Up until 40 years ago, engineers, navigators, astronomers and bankers used slide rules and books of tables to perform calculations. “The defining event which brought the end of the slide rule and the books of tables was in 1972, when Hewlett-Packard introduced the HP-35,” says the computer museum’s senior docent, Tim Robinson. “This was the first hand-held, full-function scientific calculator that replaced all the normal functions of tables and the slide rule.”

Though the exact creator of the very first calculator is debatable, Babbage is counted among the pioneers who designed a machine that could reliably compute equations. In an attempt to build his difference engine in the 1830s, Babbage secured funding from the British government and commissioned engineer and toolmaker Joseph Clement to make the 25,000 parts. When Clements had finished about half the parts, he and Babbage had an irreconcilable dispute and the project was halted.

After a decade of work, all Babbage had to show for his efforts was a small demonstration machine, used to impress parlor guests at his Saturday soirees. Both Charles Dickens and Charles Darwin turned the handle of the machine that was considered an engineering breakthrough for its time. Often referred to as the “beautiful fragment,” it is one of the most prized artifacts in the London Science Museum.

Once he lost his financial backers for the calculating machine, Babbage designed and partially built an ambitious device he would call the “Analytical Engine.” Tinkering with it for many years, he applied many of the same principles and features found in today’s computers, including programmable punch cards and iteration. It is mainly because of his Analytical Engine that Babbage is considered the “grandfather of the computer.”

“He was a thoroughly modern thinker in how he thought about computing,” said former Microsoft technology officer Nathan Myhrvold in a lecture at the Computer History Museum.

Using what he had learned developing the Analytical Engine, Babbage modified the design of his difference calculating machine but died before he could build it. Toward the end of the 20th century, several computer geeks pored over his designs. Doron Swade, then the curator of computing at the Science Museum in London, decided to build the Difference Engine No. 2 without knowing for sure if it would work. It took him 17 years, but when he finished, it worked just as Babbage said it would.

The difference engine was nearly ready for Babbage’s birthday celebration, but the project ran out of money before completion of the machine’s typeset and print functions. When Microsoft’s Bill Gates saw the work in progress, he suggested that Myhrvold, who's an inventor, archaeologist and investor, might finance the completion of it. Only if the London Museum agreed to build a working replica for his private collection, Myhrvold said in sealing the deal. After the colossal calculator leaves the Silicon Valley museum, it’s bound for Myhrvold’s home in Seattle, perhaps joining the Tyrannosaurus rex skeleton in his living room.

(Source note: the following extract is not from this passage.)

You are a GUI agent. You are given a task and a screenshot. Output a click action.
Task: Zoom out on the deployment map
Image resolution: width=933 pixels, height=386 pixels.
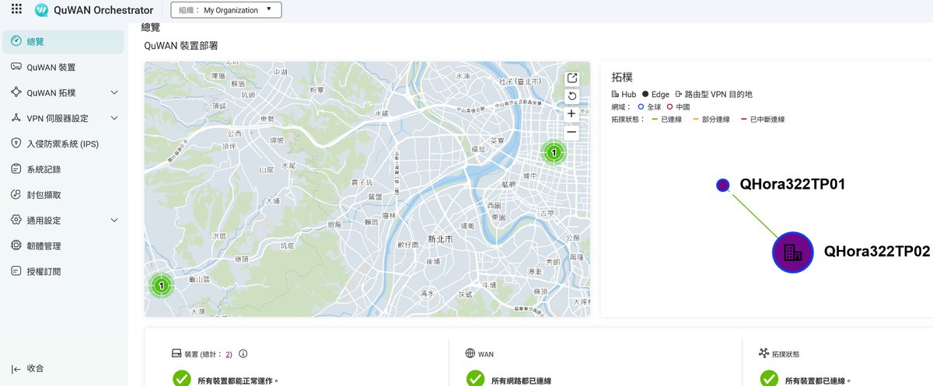tap(571, 132)
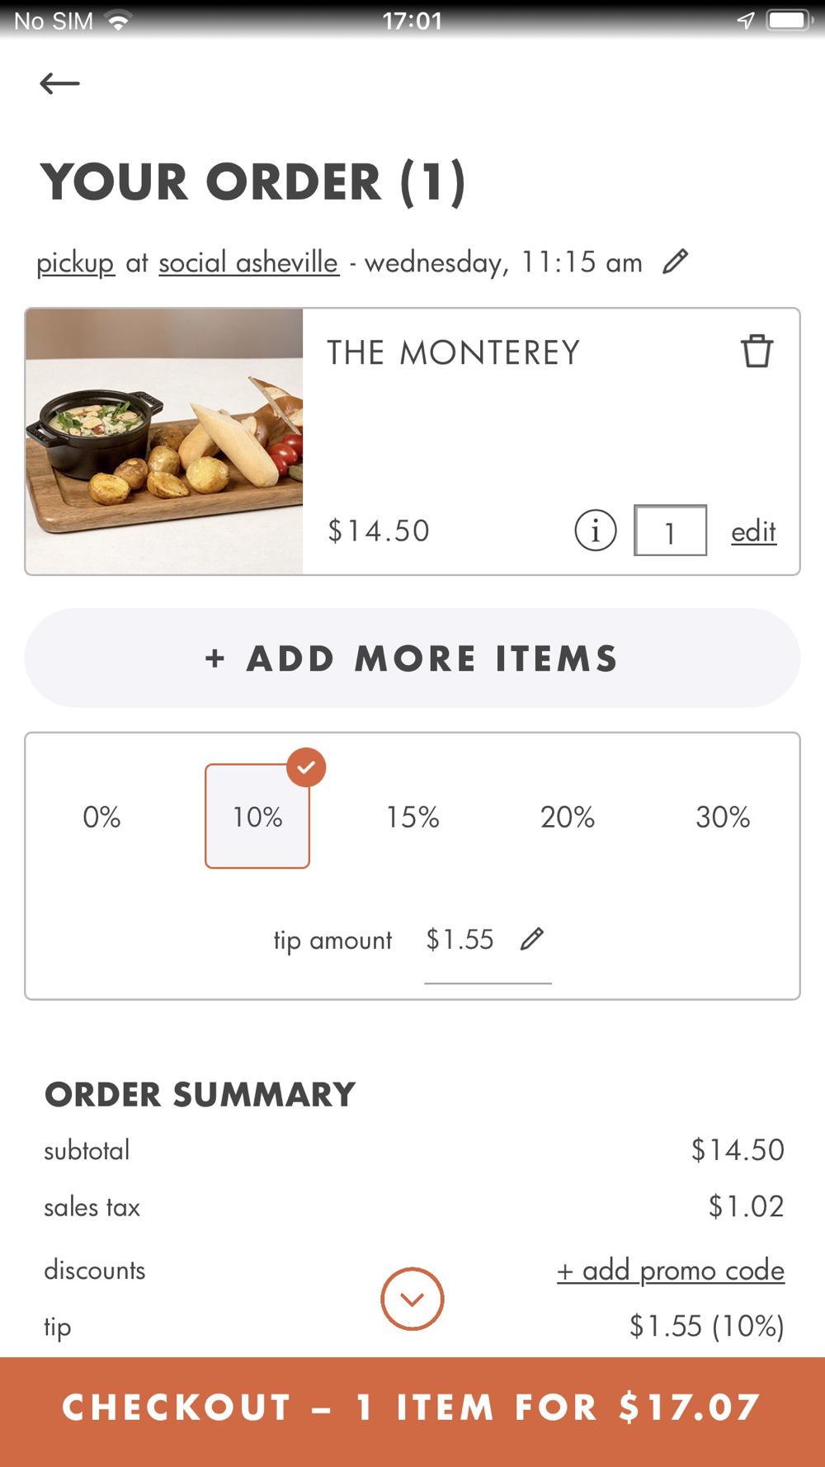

Meanwhile, the machine is demonstrated Wednesday through Friday at 2 p.m. and on weekends at 1 and 2 p.m. During a recent visit, a docent turned the crank of the foot-wide wheel, putting her back into it. As the gears and cams clicked into motion, one onlooker remarked that the movement looked like the double helix of DNA. The audience seemed mesmerized by the calculator’s elegant precision. At long last, Babbage’s genius was getting its due.